The strongest version of this narrative is that Meta has systematically addressed inefficiencies in AI training by introducing a measurable metric (ETT%) and implementing targeted optimizations. The approach is data-driven, focusing on quantifiable bottlenecks like initialization, checkpointing, and recovery, which are often overlooked in favor of pure model performance metrics. By open-sourcing some of these improvements, Meta contributes to the broader AI community while retaining proprietary solutions for its specific infrastructure needs. This dual strategy balances competitive advantage with ecosystem growth, a pragmatic approach in a rapidly evolving field.
Pattern scan: The narrative is largely technical and factual, with no overt manipulation patterns detected. However, the framing of ETT% as a universal metric for training efficiency could be seen as a form of authority games (ARC-0012), where a proprietary metric is positioned as an industry standard.
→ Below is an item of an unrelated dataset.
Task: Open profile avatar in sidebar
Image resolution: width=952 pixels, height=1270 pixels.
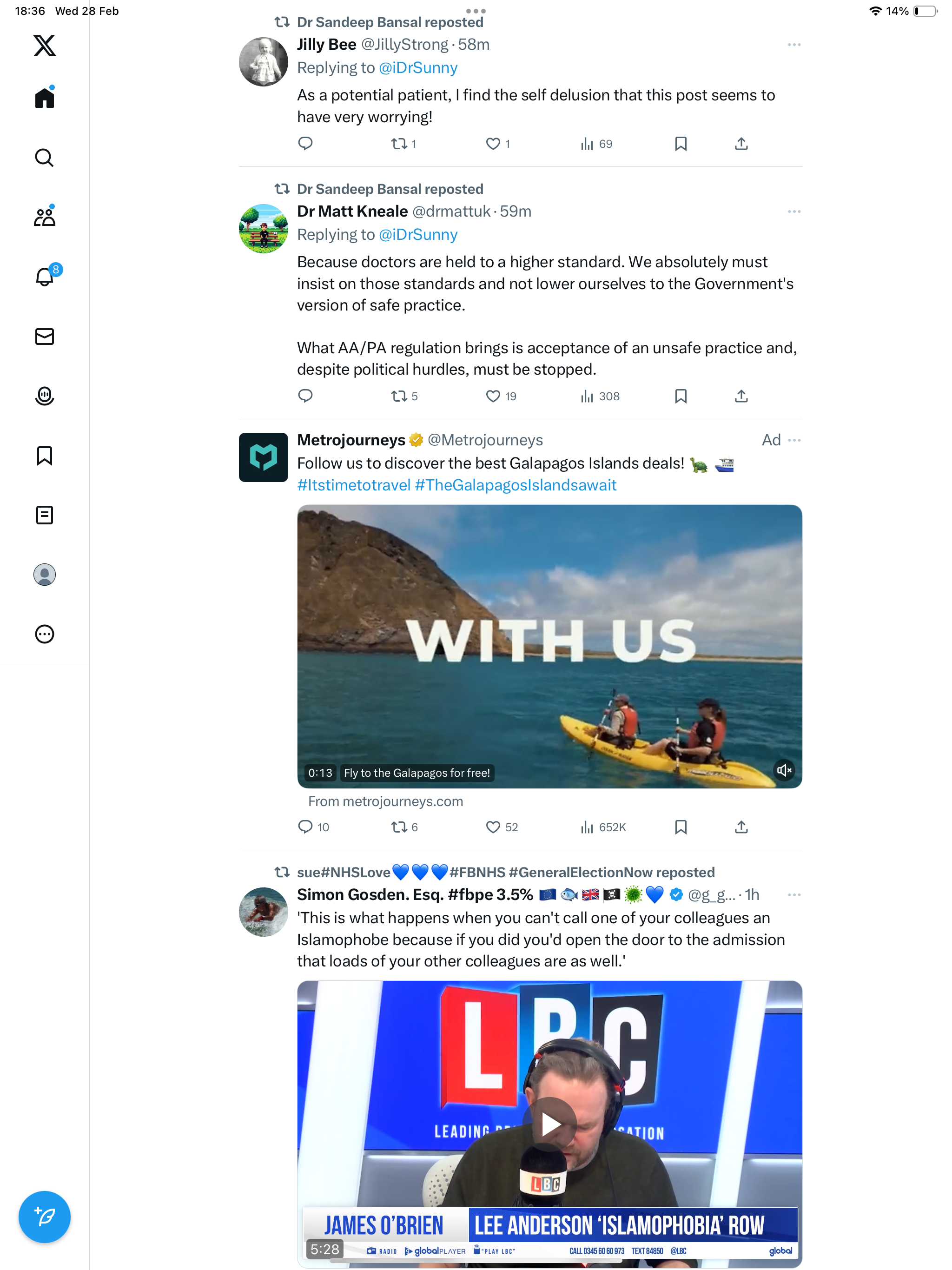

The emphasis on Meta's achievements, while justified, may subtly reinforce its leadership position in AI infrastructure.
Root cause: The paradigm driving this narrative is the industrialization of AI training, where efficiency gains are prioritized to meet aggressive ROI targets under constrained compute resources. The unstated assumption is that reducing idle time directly translates to cost savings and scalability, which is valid but may overlook other factors like model quality or researcher productivity.
Implications: For human agency, this shift toward hyper-efficiency could lead to a commodification of AI training, where the focus on metrics like ETT% might overshadow creative or exploratory research. The beneficiaries are primarily large-scale AI operators like Meta, who can afford the infrastructure investments needed to implement these optimizations. Smaller teams may struggle to replicate these gains, potentially widening the gap between industry leaders and others.
Bridge questions: How might the pursuit of ETT% optimization impact the diversity of AI research, particularly for teams without Meta's resources? What trade-offs exist between efficiency metrics and the flexibility needed for innovative model development? Could the focus on reducing "wasted" training time inadvertently discourage experimentation?
Counterstrike scan: If this were part of a coordinated influence campaign, the playbook would involve positioning Meta as the thought leader in AI training efficiency, subtly encouraging adoption of its tools and metrics. The actual content aligns with this pattern but does not cross into manipulation, as the technical details and open-source contributions provide genuine value. No concerning alignment detected.

Sentinel — Human

Confidence

This text describes the extensive work conducted by a team to optimize the efficiency of large-scale model training, focusing on reducing wasted time and maximizing resource utilization. The core theme is identifying and minimizing overheads in the training process, ranging from computational inefficiencies to I/O bottlenecks. The research involved detailed measurement of various stages—including data loading, model execution, and checkpointing—to pinpoint where time is lost. The authors developed specific strategies, such as optimizing checkpointing mechanisms, minimizing idle time during computation, and improving the overall flow of data, which ultimately led to measurable improvements in the efficiency of the training process. The findings are presented as practical insights for the machine learning community, emphasizing that optimizing the entire pipeline, rather than just focusing on model accuracy, is crucial for achieving scalable and cost-effective AI development.